Stated problem a
Turn the lines of the listing below into a numbered list, starting at the line containing "The width and" and ending at the line containing "Action: click(x=811, y=440)", with blank lines dropped. Leave out the pictures.

***** Source

By Victor Ikeme on Aug 10, 2025
Victor Ikeme - Platform Engineering Certified Practitioner Journey

From DevOps Engineer to Certified Platform Engineering Practitioner: My Journey, Lessons, Career Growth and Why You Should Invest in This Training

In September 2024, I made a decision that would redefine my career. After 7+ years of building and operating cloud infrastructure across Africa, I felt the limits of being “just” a DevOps engineer. I didn’t want to just manage pipelines or provision clusters — I wanted to architect the entire developer experience.

That’s when I enrolled in the Platform Engineering Certified Practitioner Course, part of the PlatformEngineering.org ecosystem.

This wasn’t just another certification. It was 8 weeks of high-impact training, with live lectures, hands-on labs, and direct access to global experts like Luca Galante, Paul Revello (Google), Manuel Pais (Team Topologies), Mallory Haigh (Humanitec), Ajay Chankramath, plus guest sessions from Sam Barlien and Tobias Kunze.

I absorbed everything Platform-as-a-Product thinking, golden path design, abstraction strategies, MVP-first delivery, and real-world IDP architectures.

I didn’t just want another badge, I wanted to master Platform-as-a-Product thinking and become the engineer leaders turn to when they need a platform that works at scale.

And then… I vanished.

For the next 10 months, I went off-grid; hibernating, not in rest, but in deep applied R&D. I rebuilt, experimented, broke, fixed, and iterated — applying every concept from the course to real-world architectures until I had battle-tested patterns that work at scale.

This is the story of that journey and why, if you’re serious about platform engineering, you should invest in this training.

Why I Took the Leap

Over the years, I saw a common pattern:

  • Developer onboarding was slow and painful, with increased cognitive load.
  • Infrastructure complexity grew faster than the team’s ability to manage it.
  • Internal tooling lacked ownership and long-term vision.

**********
***** Extracted information

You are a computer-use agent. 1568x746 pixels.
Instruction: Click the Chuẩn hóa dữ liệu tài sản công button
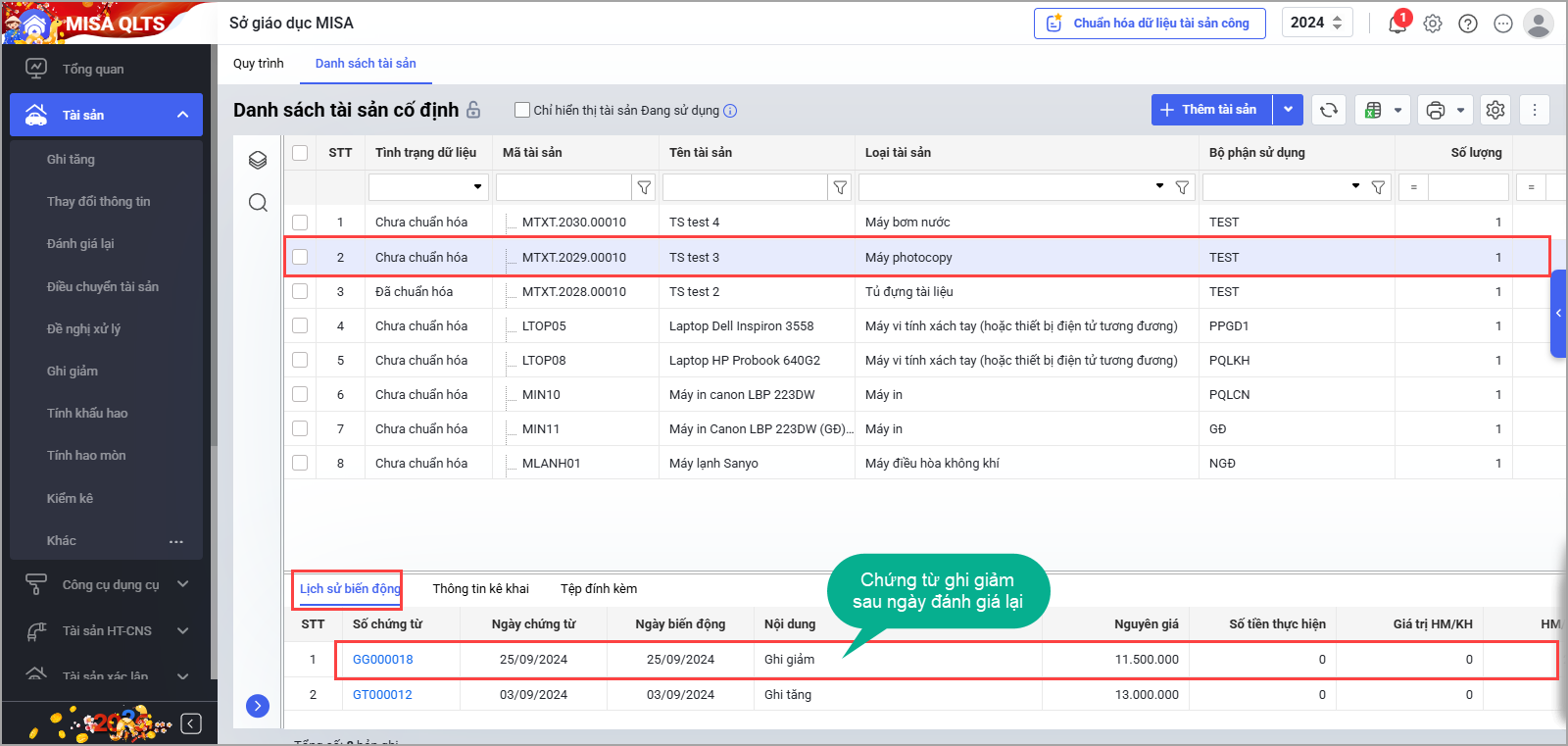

**********
***** Extracted information

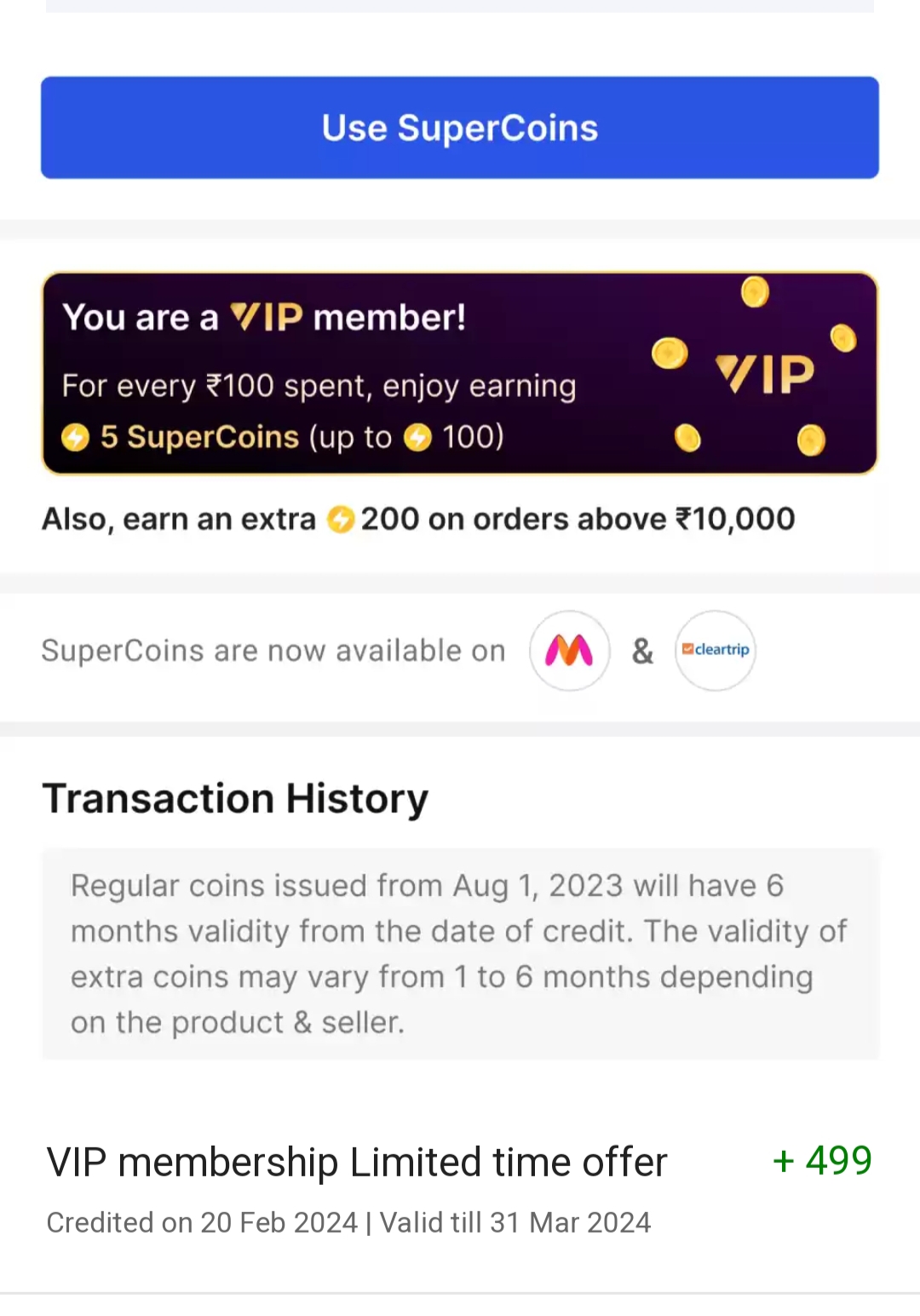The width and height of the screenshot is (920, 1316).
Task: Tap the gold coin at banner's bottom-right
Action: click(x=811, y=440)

**********

Stated problem b
Copy the platform engineering post word for word, starting at "Why I Took the" and ending at "to manage it.".

Complete output a
1. The width and height of the screenshot is (920, 1316).
2. Task: Tap the gold coin at banner's bottom-right
3. Action: click(x=811, y=440)

Complete output b
Why I Took the Leap

Over the years, I saw a common pattern:

  • Developer onboarding was slow and painful, with increased cognitive load.
  • Infrastructure complexity grew faster than the team’s ability to manage it.